Sleep had eluded him since arriving at Enderley, but he was more restless since the visit to Wilcox farm with Mina.
Every time he closed his eyes, he saw her face. Or worse, he remembered how it felt to hold her and taste her lips for a far too fleeting moment.
They hadn’t spoken in days.
She avoided him but continued to do her duty diligently. She left documents on the desk in his study before he could ask for them, brought in masons to begin work on the ballroom, and had arranged the removal of several pieces of furniture to the auction house.
He needed to make peace with her, regardless of all the other things he wanted to do with her but never could.
For days, he’d stewed over his errant desires, but this morning a peculiar impulse had begun jabbing at him like a persistent finger. It was no mystery what Mina wanted from him. She longed for him to do some good for Enderley before he departed forever.

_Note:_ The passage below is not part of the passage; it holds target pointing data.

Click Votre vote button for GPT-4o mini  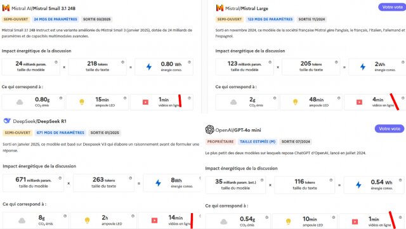[x=390, y=129]
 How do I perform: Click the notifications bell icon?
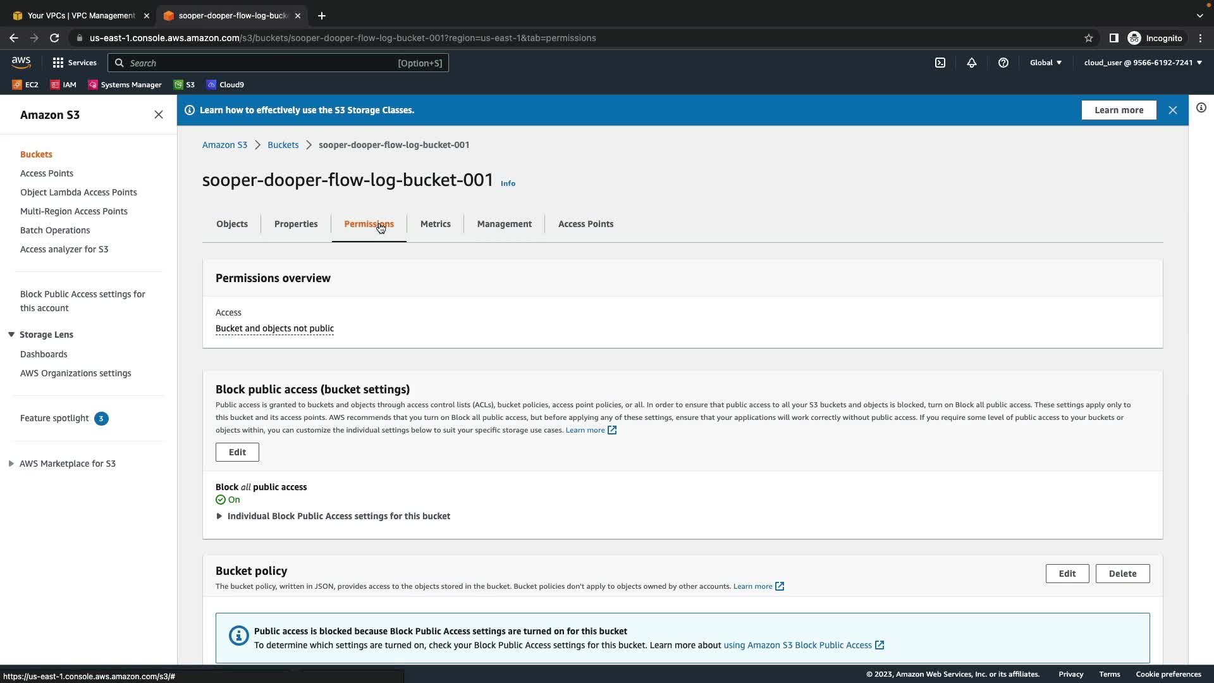tap(972, 63)
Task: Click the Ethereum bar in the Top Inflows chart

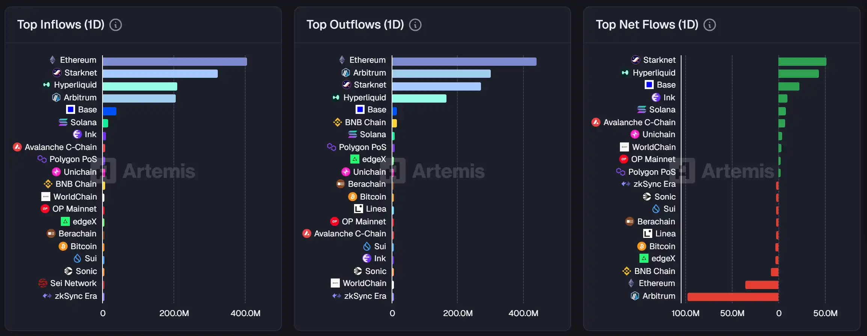Action: point(175,62)
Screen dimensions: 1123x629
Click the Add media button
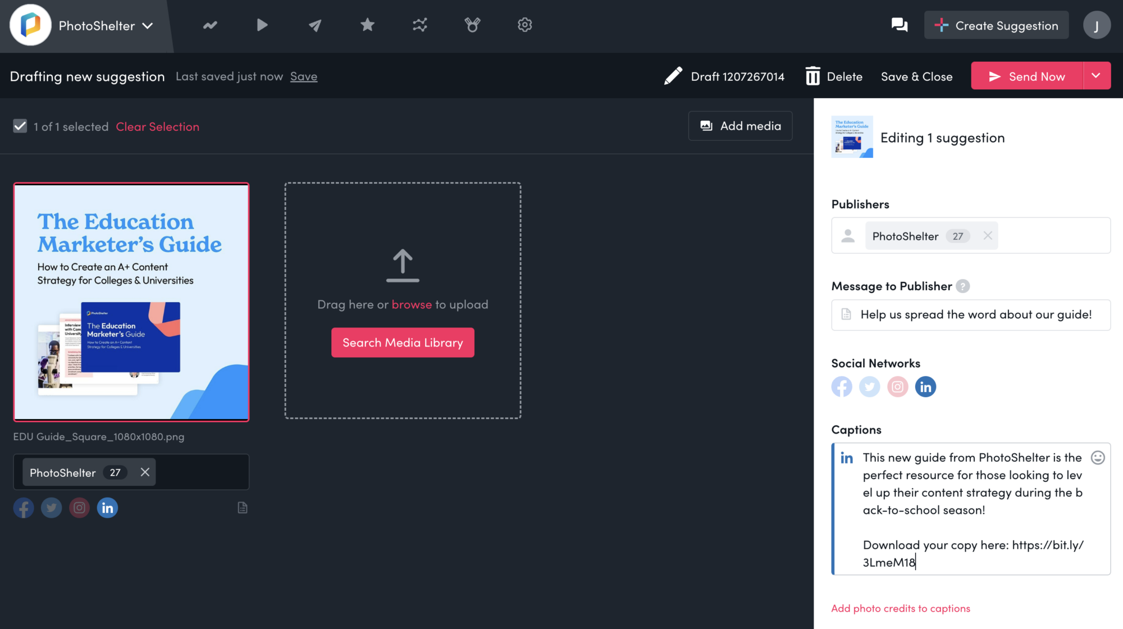tap(739, 126)
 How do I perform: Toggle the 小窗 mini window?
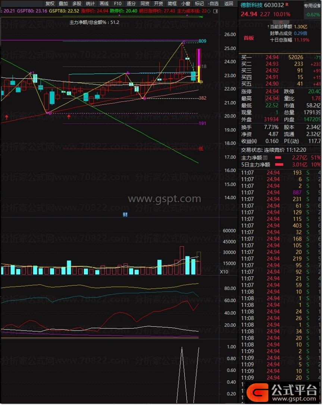(x=186, y=4)
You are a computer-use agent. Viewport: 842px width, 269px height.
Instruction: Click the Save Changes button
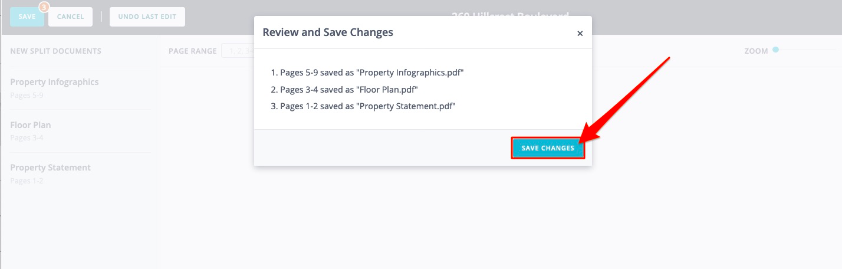pyautogui.click(x=548, y=149)
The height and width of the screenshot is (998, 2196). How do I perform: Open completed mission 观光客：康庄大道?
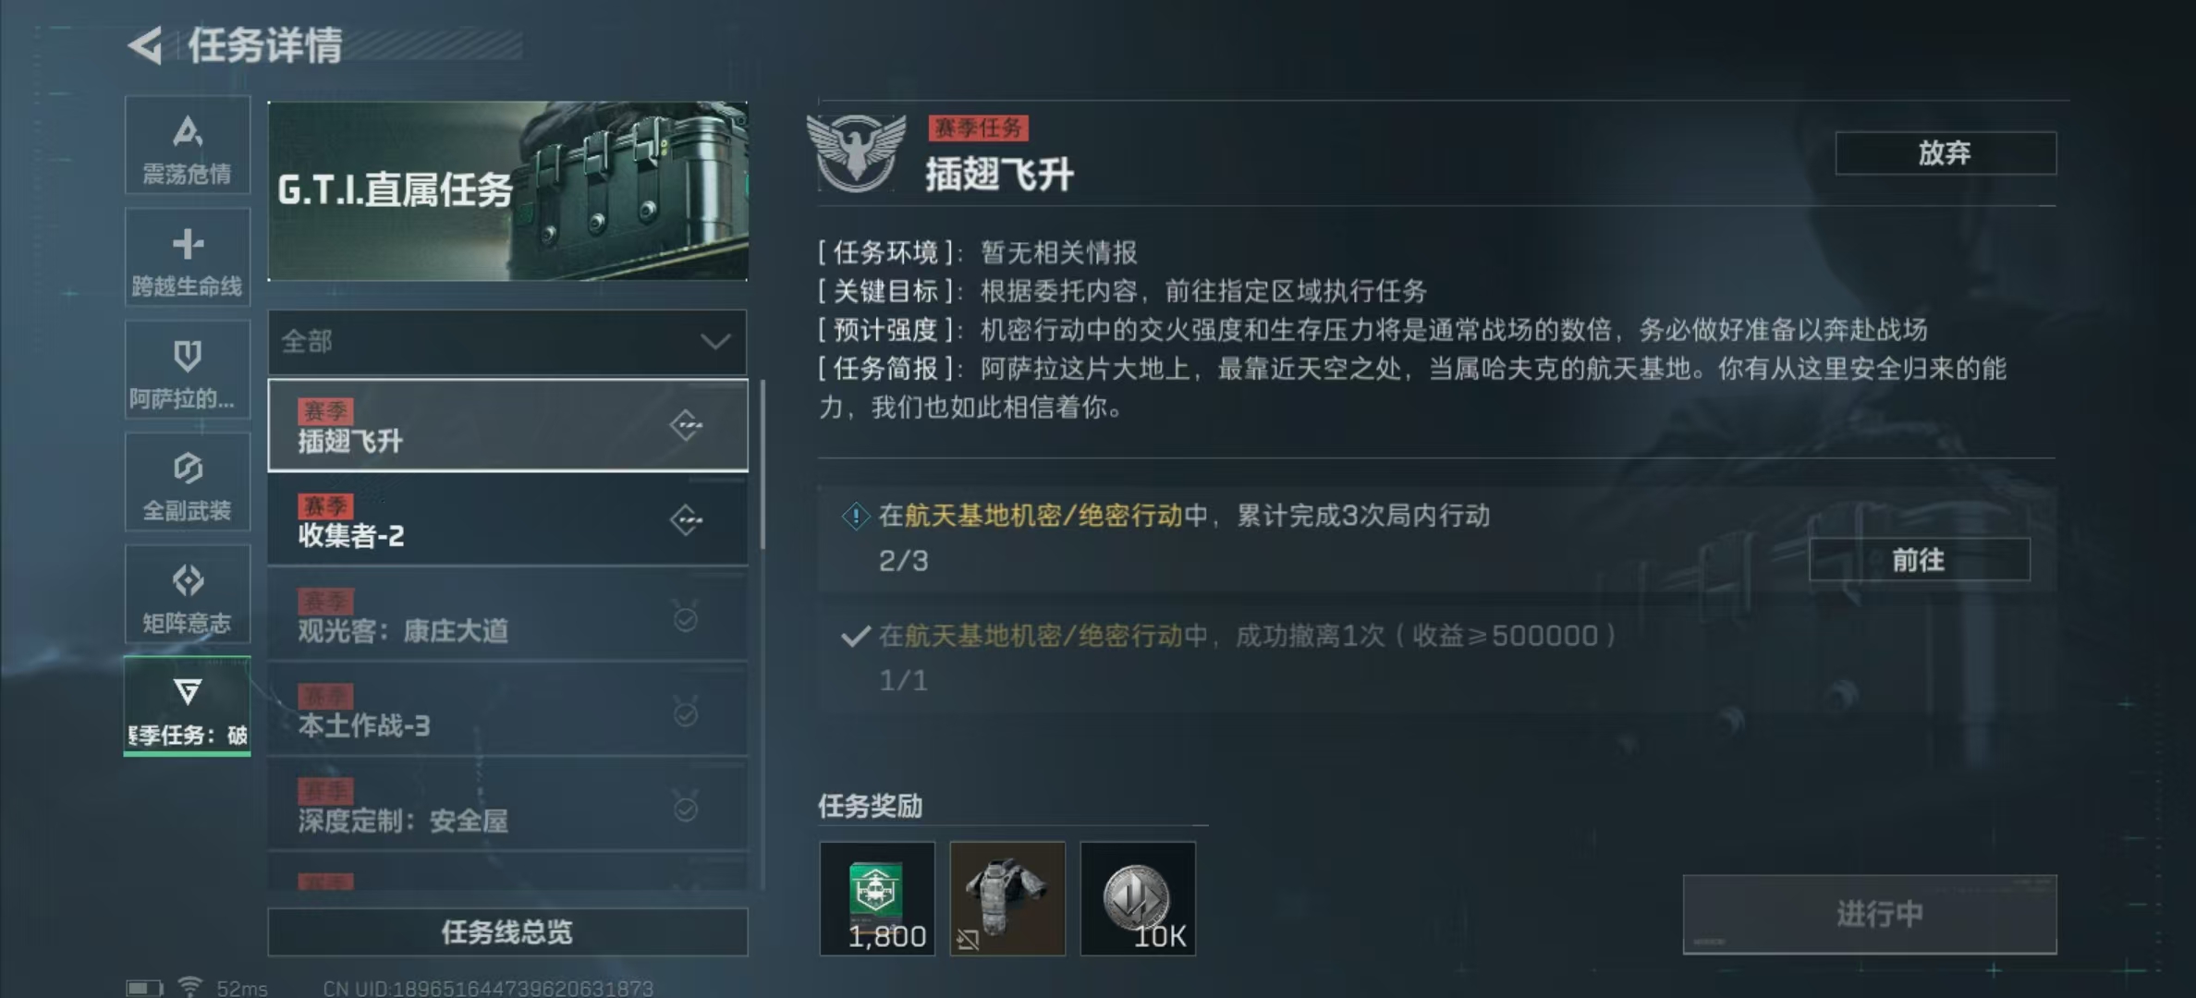tap(507, 615)
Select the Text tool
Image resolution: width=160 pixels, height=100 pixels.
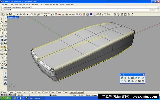point(2,61)
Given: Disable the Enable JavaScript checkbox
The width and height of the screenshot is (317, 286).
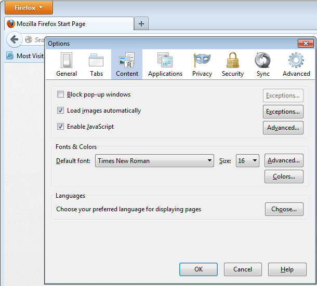Looking at the screenshot, I should [x=61, y=127].
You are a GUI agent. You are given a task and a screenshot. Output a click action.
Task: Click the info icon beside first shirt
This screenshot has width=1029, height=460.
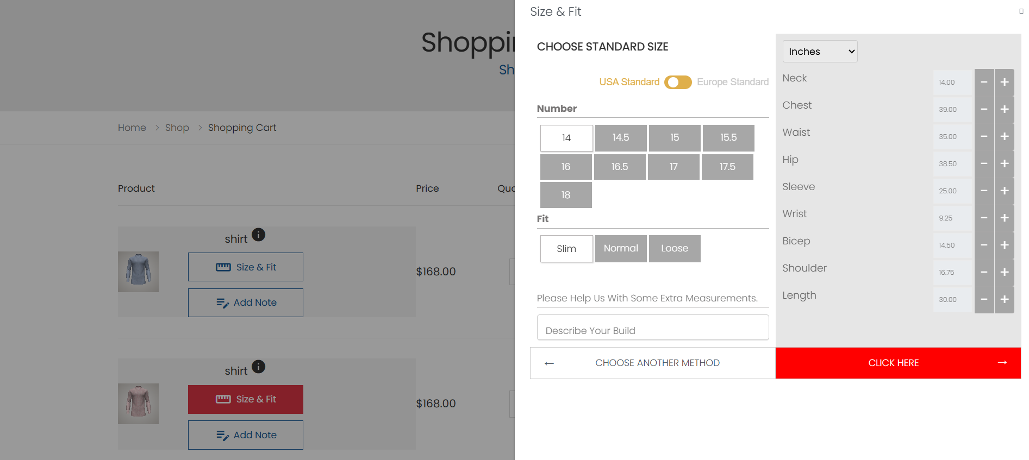point(258,235)

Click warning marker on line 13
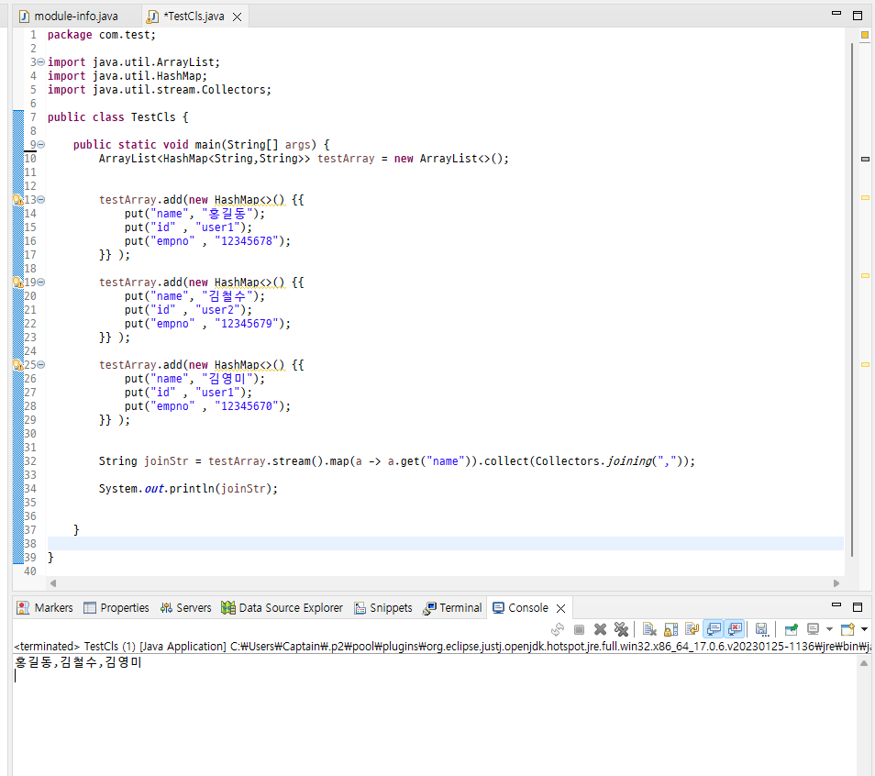coord(17,200)
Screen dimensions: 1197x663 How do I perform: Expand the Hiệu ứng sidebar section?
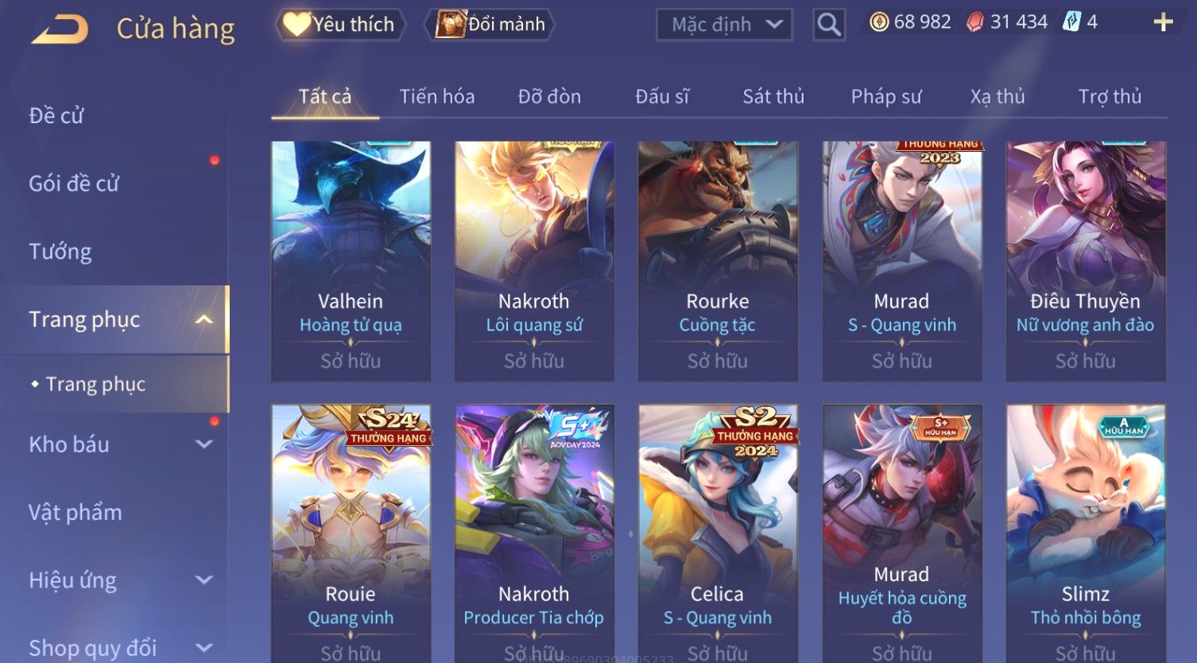pos(204,580)
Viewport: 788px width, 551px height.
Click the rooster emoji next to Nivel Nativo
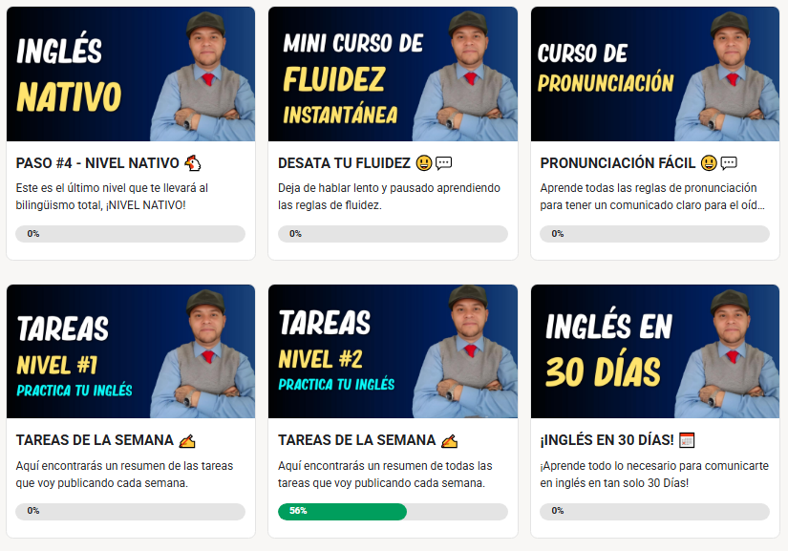193,162
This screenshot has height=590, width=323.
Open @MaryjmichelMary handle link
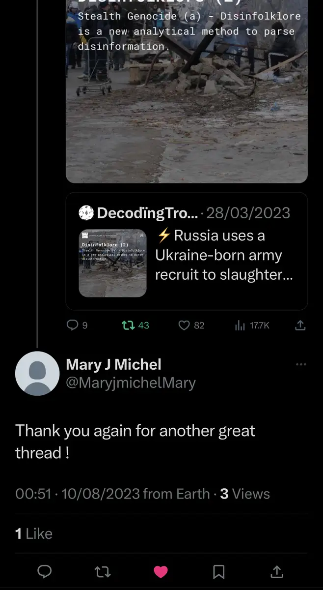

For her sake, he’d decided to do it. Not because he’d made peace with the place. Among all their other sins, Tremaynes were stubborn to their cores.
But for the first time his thoughts weren’t of the past nor of his loathing for Enderley, but for Mina. She had done something to him. Altered him, so that her expectations mattered more than his desire to blot out his past.
He couldn’t imagine ever loving Enderley, but he walked the halls now and no longer wished to burn it all to the ground. He entered the library and focused first on the window cushion where she’d daydreamed and shoved ribbons in books. Even his father’s study was now a place of fresh memories with Mina rather than ugly nightmares of the past.
Nick patted his upper coat pocket where he kept her list of repairs. There was much to do before he could return to London, but being a businessman had taught him to see a project through to its end.
Rehabilitating Enderley made good business sense. Refurbished, it would fetch a renter more quickly. And overseeing repairs would be a welcome distraction. A funnel for energy, a diversion from the chief distraction in residence at his ancestral estate.
As if on cue, Mina approached from behind.
Nick was already becoming ridiculously attuned to the woman. Blindfolded, he would have recognized her scent and the insistent clip of her boot heels.